* [WORK REQUIRED] Below are records; reproduce exactly the lines from the one that has "[Logo] (113, 97)" through the one that has "reynoldssolarcleaningllc@gmail.com (171, 13)", ends included, and nothing more.

[Opening GIVEN DATA section]

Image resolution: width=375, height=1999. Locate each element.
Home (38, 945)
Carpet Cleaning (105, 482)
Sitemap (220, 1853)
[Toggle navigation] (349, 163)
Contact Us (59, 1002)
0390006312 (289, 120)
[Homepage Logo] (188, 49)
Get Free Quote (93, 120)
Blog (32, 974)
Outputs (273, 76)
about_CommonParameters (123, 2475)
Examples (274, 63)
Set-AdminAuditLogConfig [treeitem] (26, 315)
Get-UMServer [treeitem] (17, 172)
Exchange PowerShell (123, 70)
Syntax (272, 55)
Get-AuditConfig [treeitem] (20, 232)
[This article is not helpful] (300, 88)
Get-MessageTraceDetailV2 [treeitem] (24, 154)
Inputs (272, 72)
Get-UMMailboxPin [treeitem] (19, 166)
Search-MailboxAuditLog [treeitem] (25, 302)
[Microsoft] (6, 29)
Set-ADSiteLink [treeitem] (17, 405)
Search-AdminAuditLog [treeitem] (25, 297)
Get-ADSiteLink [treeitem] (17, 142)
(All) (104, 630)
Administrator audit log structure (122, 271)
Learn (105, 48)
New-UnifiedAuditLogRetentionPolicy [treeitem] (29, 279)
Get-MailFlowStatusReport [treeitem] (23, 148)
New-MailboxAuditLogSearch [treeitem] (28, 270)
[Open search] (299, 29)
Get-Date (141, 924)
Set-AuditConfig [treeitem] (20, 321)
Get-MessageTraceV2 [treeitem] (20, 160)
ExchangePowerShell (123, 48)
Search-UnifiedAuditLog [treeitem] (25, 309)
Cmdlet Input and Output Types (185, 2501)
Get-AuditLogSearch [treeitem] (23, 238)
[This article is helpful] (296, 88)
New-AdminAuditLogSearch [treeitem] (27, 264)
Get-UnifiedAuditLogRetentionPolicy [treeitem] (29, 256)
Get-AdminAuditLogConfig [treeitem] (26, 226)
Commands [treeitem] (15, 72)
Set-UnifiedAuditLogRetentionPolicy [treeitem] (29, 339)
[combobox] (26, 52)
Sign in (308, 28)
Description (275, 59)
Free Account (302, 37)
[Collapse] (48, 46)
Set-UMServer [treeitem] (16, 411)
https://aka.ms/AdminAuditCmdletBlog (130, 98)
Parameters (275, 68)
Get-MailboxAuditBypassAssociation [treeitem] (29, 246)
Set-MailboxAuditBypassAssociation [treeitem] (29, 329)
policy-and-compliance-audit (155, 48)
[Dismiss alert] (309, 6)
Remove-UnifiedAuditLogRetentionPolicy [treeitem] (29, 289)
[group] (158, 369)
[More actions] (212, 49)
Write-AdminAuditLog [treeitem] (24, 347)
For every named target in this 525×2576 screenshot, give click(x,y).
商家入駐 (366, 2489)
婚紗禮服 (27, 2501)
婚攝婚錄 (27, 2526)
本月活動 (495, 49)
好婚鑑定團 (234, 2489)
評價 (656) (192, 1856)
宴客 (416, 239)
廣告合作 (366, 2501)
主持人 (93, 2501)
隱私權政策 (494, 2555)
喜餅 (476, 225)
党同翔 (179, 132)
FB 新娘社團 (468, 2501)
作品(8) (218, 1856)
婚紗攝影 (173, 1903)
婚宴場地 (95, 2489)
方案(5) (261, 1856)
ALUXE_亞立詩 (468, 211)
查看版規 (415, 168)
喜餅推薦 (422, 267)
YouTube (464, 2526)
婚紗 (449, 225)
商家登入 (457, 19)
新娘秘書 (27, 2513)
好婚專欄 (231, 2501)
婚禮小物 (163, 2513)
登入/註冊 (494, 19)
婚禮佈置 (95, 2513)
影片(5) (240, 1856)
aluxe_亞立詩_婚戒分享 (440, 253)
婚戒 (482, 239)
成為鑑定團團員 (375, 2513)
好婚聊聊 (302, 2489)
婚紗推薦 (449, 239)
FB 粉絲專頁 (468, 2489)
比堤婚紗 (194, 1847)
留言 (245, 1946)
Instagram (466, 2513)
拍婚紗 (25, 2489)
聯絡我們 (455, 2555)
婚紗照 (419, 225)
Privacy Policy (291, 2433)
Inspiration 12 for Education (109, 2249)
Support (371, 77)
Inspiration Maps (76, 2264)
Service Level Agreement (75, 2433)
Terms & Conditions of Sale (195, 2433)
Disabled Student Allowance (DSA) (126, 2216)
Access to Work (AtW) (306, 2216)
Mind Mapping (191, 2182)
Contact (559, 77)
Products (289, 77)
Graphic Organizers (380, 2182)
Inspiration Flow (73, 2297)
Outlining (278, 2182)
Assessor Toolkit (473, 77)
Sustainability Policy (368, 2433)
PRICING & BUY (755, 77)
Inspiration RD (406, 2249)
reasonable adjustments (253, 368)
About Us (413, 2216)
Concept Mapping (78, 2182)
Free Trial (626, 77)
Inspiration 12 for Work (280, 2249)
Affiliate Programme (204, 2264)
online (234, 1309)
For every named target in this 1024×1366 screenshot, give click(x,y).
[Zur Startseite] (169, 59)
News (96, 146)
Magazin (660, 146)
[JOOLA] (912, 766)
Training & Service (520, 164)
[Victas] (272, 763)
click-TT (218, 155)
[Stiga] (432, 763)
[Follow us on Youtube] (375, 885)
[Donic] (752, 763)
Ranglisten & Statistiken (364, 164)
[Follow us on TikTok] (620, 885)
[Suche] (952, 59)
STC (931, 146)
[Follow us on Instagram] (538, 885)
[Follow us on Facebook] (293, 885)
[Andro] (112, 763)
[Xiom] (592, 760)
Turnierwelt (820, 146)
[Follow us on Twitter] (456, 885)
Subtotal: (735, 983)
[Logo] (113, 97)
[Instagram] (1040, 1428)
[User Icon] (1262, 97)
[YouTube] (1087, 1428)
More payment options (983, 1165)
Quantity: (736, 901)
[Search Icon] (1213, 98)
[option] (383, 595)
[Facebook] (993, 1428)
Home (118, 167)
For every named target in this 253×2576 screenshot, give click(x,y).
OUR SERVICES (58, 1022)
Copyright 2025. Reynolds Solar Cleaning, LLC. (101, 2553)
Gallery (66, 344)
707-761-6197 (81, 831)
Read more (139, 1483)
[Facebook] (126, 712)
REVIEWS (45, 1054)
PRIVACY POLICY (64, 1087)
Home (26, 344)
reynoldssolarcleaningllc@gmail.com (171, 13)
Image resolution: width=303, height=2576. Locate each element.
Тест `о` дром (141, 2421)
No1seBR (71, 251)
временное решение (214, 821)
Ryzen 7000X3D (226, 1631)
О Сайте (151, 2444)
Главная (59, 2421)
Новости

[Closing GIVEN DATA section]

* [OUTPUT BELOW]
[Logo] (113, 97)
[Instagram] (1040, 1428)
[User Icon] (1262, 97)
[YouTube] (1087, 1428)
More payment options (983, 1165)
Quantity: (736, 901)
[Search Icon] (1213, 98)
[option] (383, 595)
[Facebook] (993, 1428)
Home (118, 167)
For every named target in this 253×2576 screenshot, give click(x,y).
OUR SERVICES (58, 1022)
Copyright 2025. Reynolds Solar Cleaning, LLC. (101, 2553)
Gallery (66, 344)
707-761-6197 (81, 831)
Read more (139, 1483)
[Facebook] (126, 712)
REVIEWS (45, 1054)
PRIVACY POLICY (64, 1087)
Home (26, 344)
reynoldssolarcleaningllc@gmail.com (171, 13)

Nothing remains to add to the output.